Everything from the "Instruction: Click review count 27,168" line to the final line of the listing should be written out exactly. Skip the pictures.

+--

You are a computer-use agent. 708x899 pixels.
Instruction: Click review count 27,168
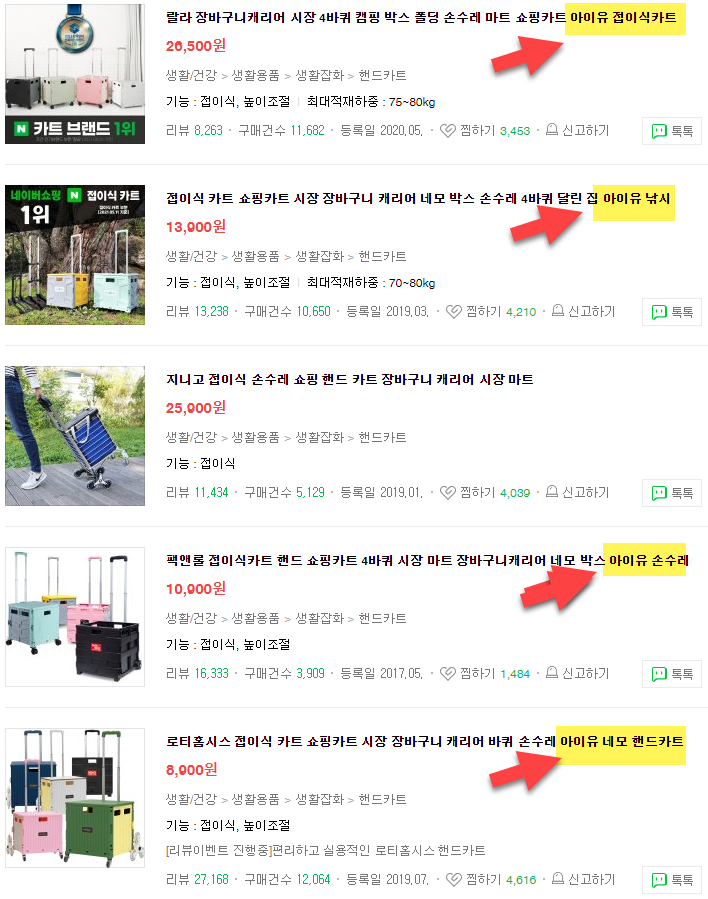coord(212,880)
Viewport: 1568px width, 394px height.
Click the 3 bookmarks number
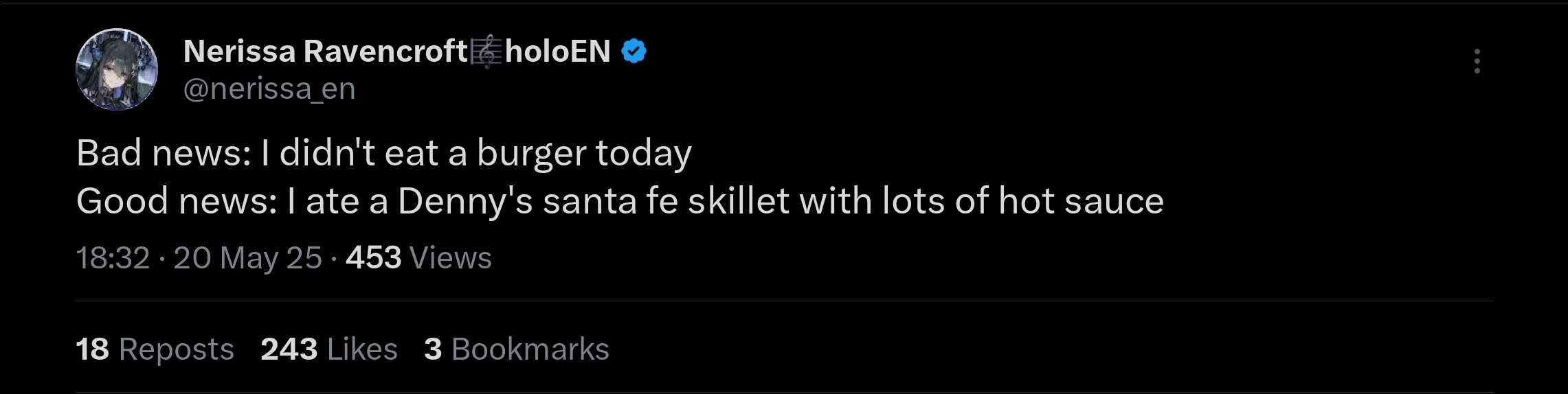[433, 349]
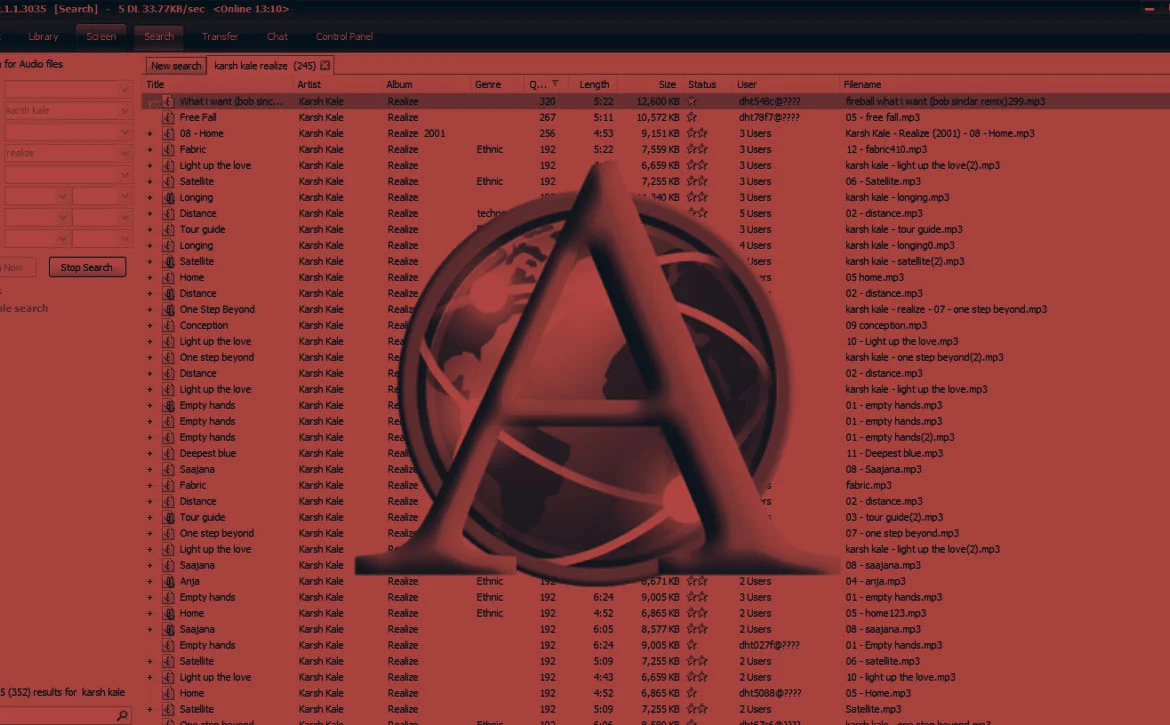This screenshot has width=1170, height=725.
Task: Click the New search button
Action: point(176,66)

+--

**ANSWER FOR THE TASK**
Instruction: Click review count 27,168
coord(212,880)
Viewport: 1568px width, 394px height.
Click the 3 bookmarks number
[433, 349]
This screenshot has width=1170, height=725.
Task: Click the New search button
Action: point(176,66)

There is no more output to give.